WASHINGTON (Reuters) – U.S. manufacturing activity eased off an 11-year low in May, the strongest sign yet that the worst of the economic downturn was behind as businesses reopen, though the recovery from the COVID-19 crisis could take years because of high unemployment.
The frame of a 2015 Ford Mustang vehicle moves down the production line at the Ford Motor Flat Rock Assembly Plant in Flat Rock, Michigan, U.S. August 20, 2015. REUTERS/Rebecca Cook/File Photo
The Institute for Supply Management (ISM) said on Monday its index of national factory activity rose to a reading of 43.1 last month from 41.5 in April, which was the lowest level since April 2009. A reading below 50 indicates contraction in manufacturing, which accounts for 11% of the U.S. economy.
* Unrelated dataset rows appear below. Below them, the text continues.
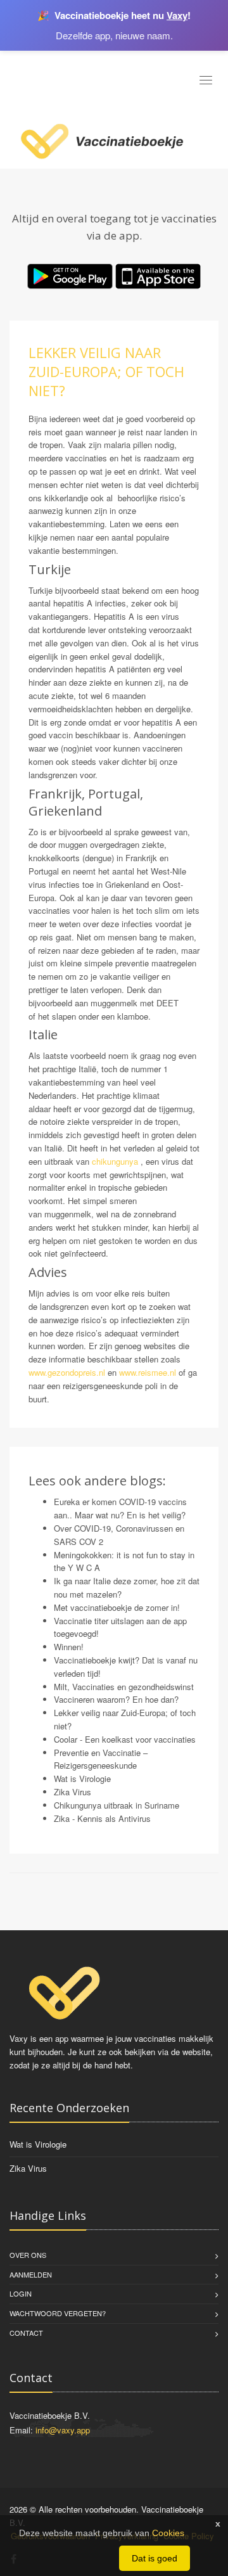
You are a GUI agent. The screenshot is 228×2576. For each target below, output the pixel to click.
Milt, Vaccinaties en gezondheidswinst (124, 1687)
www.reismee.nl (149, 1372)
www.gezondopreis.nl (66, 1372)
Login (21, 2293)
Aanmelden (31, 2274)
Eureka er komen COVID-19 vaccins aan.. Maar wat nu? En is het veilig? (120, 1508)
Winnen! (69, 1647)
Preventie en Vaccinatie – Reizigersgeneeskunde (101, 1759)
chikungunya (115, 1161)
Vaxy (177, 15)
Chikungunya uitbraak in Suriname (116, 1805)
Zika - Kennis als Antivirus (102, 1818)
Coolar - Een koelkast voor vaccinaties (125, 1739)
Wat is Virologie (82, 1778)
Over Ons (28, 2255)
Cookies (168, 2533)
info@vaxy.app (62, 2430)
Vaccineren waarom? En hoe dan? (116, 1699)
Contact (26, 2333)
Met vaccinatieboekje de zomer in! (117, 1607)
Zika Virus (72, 1792)
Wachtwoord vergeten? (58, 2313)
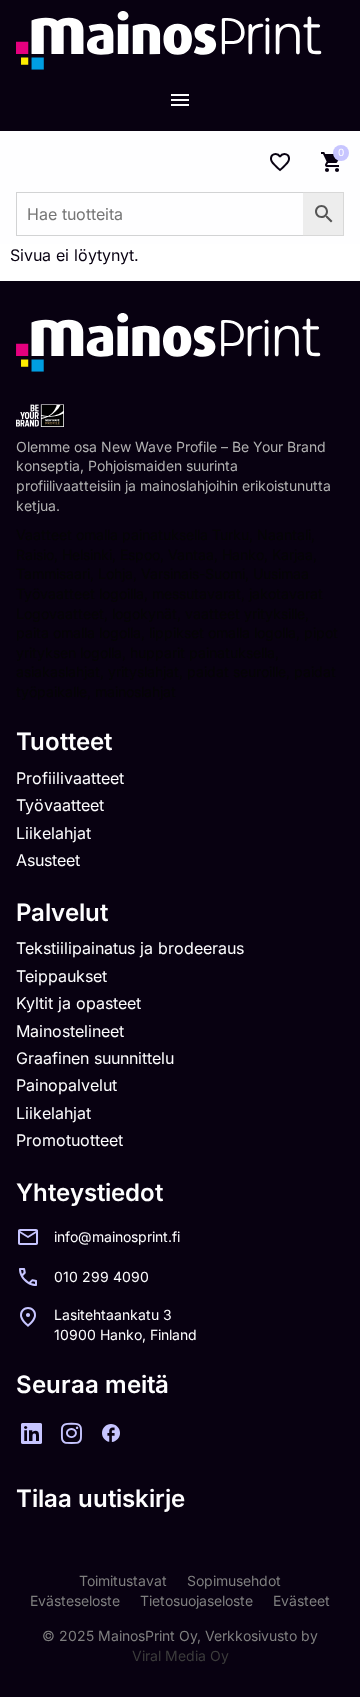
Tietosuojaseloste (196, 1600)
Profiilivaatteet (70, 778)
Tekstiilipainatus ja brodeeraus (130, 948)
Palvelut (62, 912)
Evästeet (301, 1600)
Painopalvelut (66, 1085)
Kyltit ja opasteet (78, 1003)
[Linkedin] (31, 1433)
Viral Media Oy (180, 1655)
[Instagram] (71, 1433)
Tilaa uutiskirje (100, 1498)
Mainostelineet (70, 1031)
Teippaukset (61, 976)
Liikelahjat (53, 833)
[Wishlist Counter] (280, 162)
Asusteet (48, 860)
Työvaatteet (60, 805)
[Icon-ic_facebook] (111, 1433)
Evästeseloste (75, 1600)
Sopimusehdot (234, 1580)
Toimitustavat (123, 1580)
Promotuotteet (69, 1140)
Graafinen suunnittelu (95, 1058)
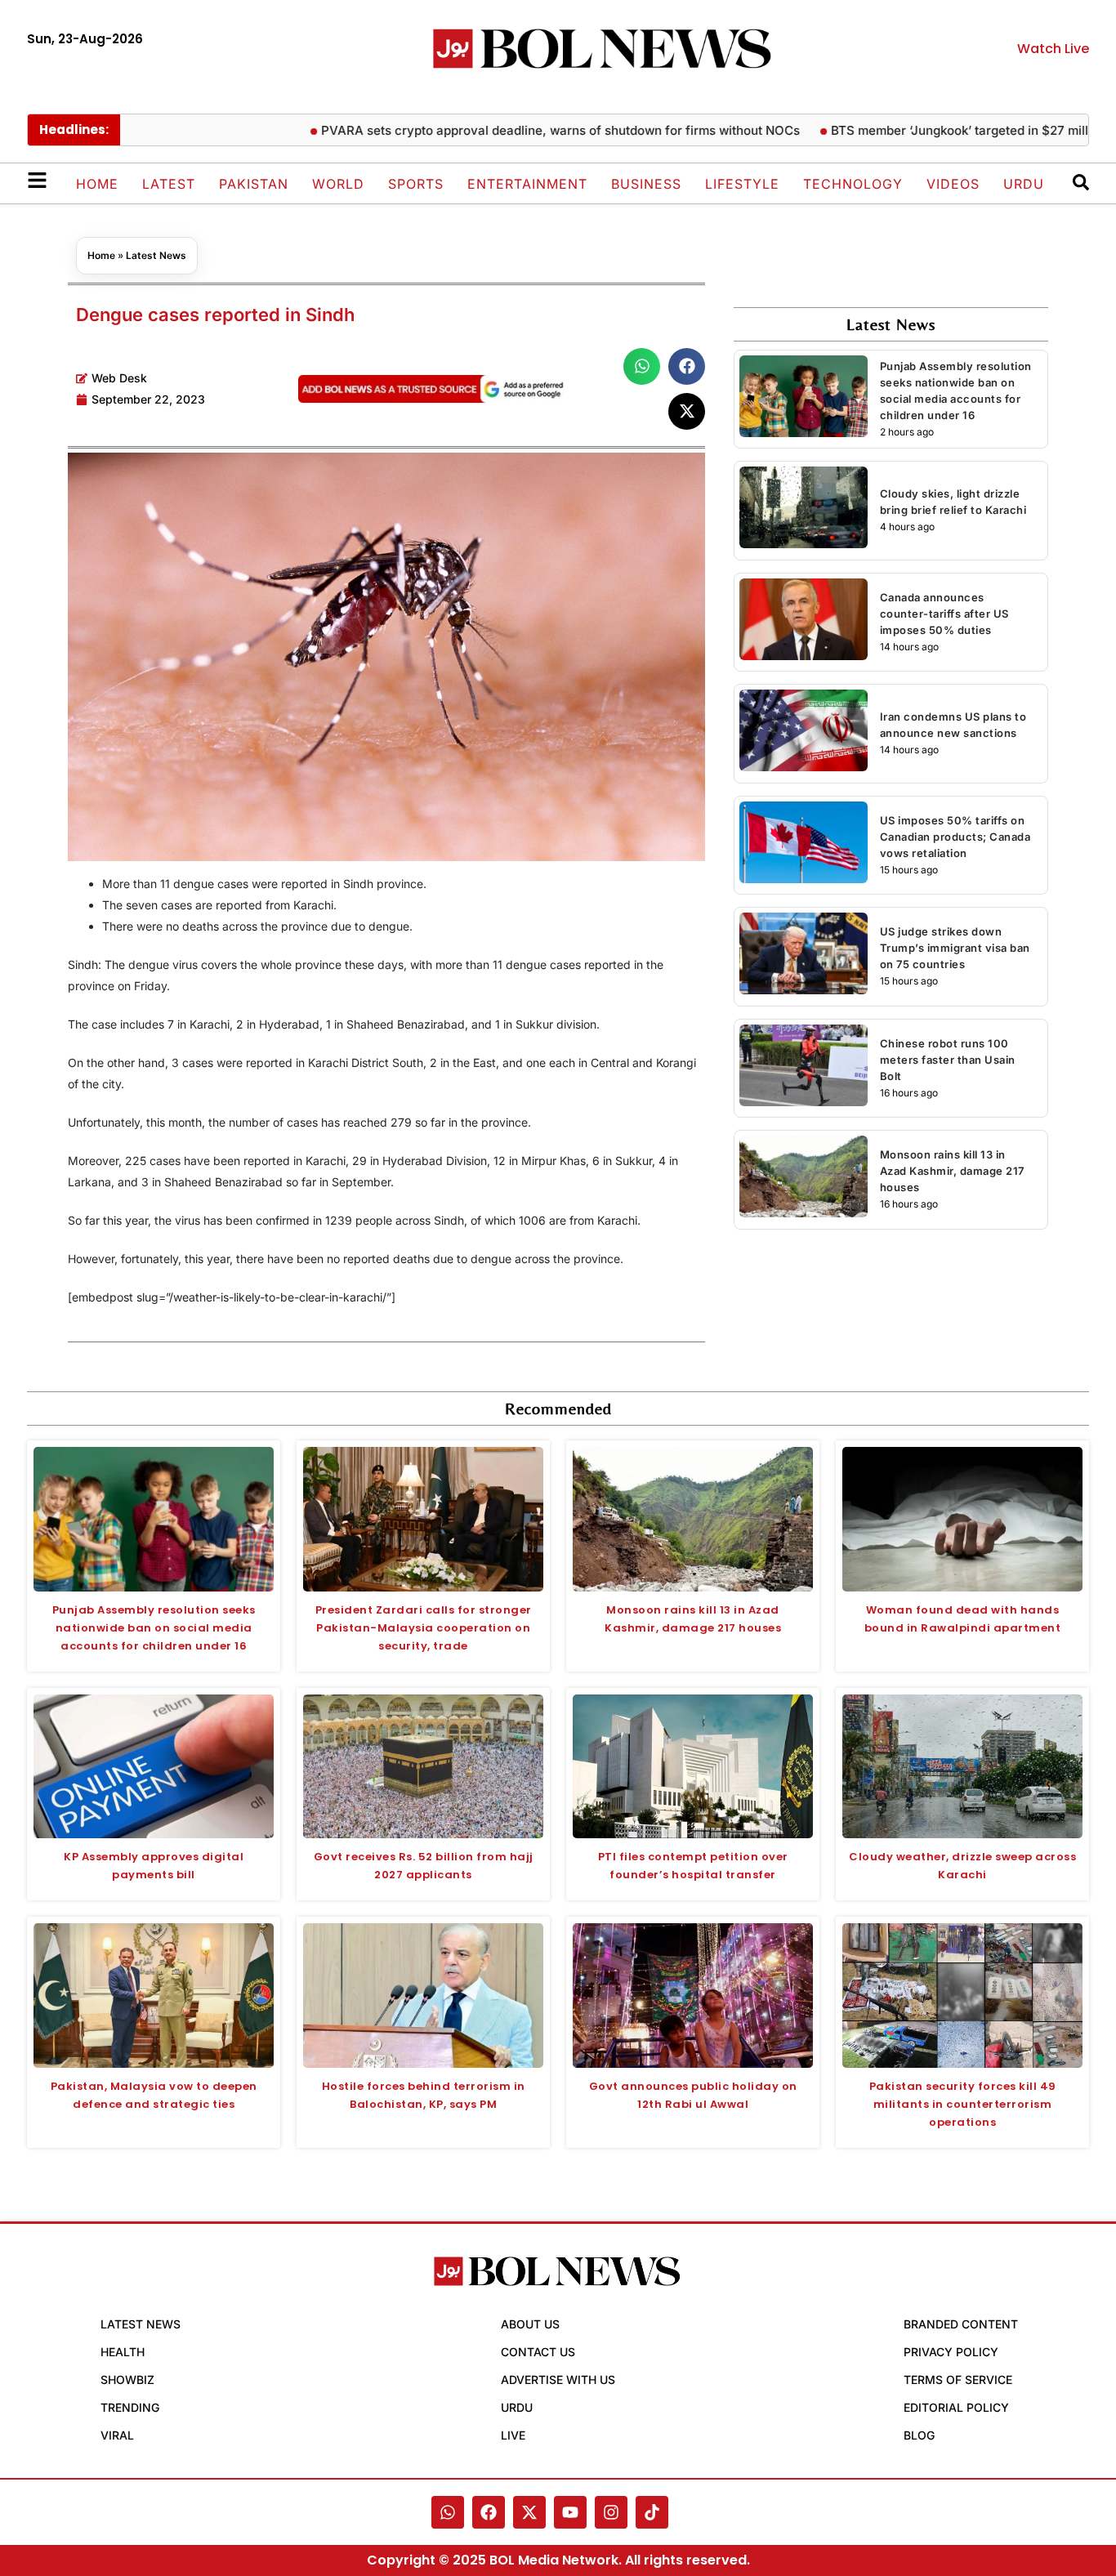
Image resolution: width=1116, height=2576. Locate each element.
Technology (853, 184)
“Today’s report on the manufacturing sector represents good news that hints the economy is turning the corner as the states reopened in May,” said Chris Rupkey, chief economist at MUFG in New York. “It will not be a quick recovery for sure, but at least the worst is over.”
The first increase in the ISM index since January mirrored improvements in regional manufacturing surveys in May and suggested April was the nadir for economic activity. A survey on Monday from data firm IHS Markit also showed stabilization in manufacturing conditions in May.
“The coronavirus pandemic impacted all manufacturing sectors for the third straight month,” said Timothy Fiore, chair of the ISM Manufacturing Business Survey Committee. “May appears to be a transition month, as many panelists and their suppliers returned to work late in the month. However, demand remains uncertain.”
About 21.4 million jobs were lost in March and April and at least another 8 million are expected to have been shed in May.
The economy contracted at a 5% annualized rate in the first quarter, the worst performance since the 2007-09 recession. Gross domestic product is expected to decline at a rate as sharp as 40% in the second quarter, which would be the biggest contraction in output since the Great Depression of the 1930s.
Stocks on Wall Street were little changed as investors turned cautious amid country-wide protests over race relations and a flare-up in tensions between Washington and Beijing. The dollar fell against a basket of currencies. U.S. Treasury prices slipped.
The ISM’s forward-looking new orders sub-index increased to a reading of 31.8 in May from 27.1 in April, which was the lowest since December 2008. The survey’s measure of order backlogs at factories rose to 38.2 last month after plummeting to a reading of 37.8 in April.
There was also an improvement in the ISM’s measure of factory employment, which advanced to a reading of 32.1 in May after plunging to 27.5 in the prior month, which was the lowest since February 1949.
Eleven industries, including primary metals, transportation equipment and machinery reported activity contracted in May. The six industries reporting growth last month included food, beverage and tobacco, paper and furniture products.
A separate report from the Commerce Department on Monday showed construction spending dropped 2.9% in April, the largest decrease since October 2018, after being unchanged in March.
Economists had forecast construction spending declining 6.5% in April. The construction sector has fared better than other segments of the economy as some of the large projects were likely put in place months before the COVID-19 pandemic.
In addition, many states regarded the industry as essential business, when restaurants and other social gathering venues were shuttered in mid-March to slow the spread of COVID-19.
The industry is also being supported by near record low interest rates. In April, spending on private sector construction projects dropped 3.0%. Outlays on homebuilding tumbled 4.5%. Spending on nonresidential structures, which include manufacturing plant and mining exploration, shafts and wells, decreased 1.3%. Investment in public construction projects fell 2.5% in April.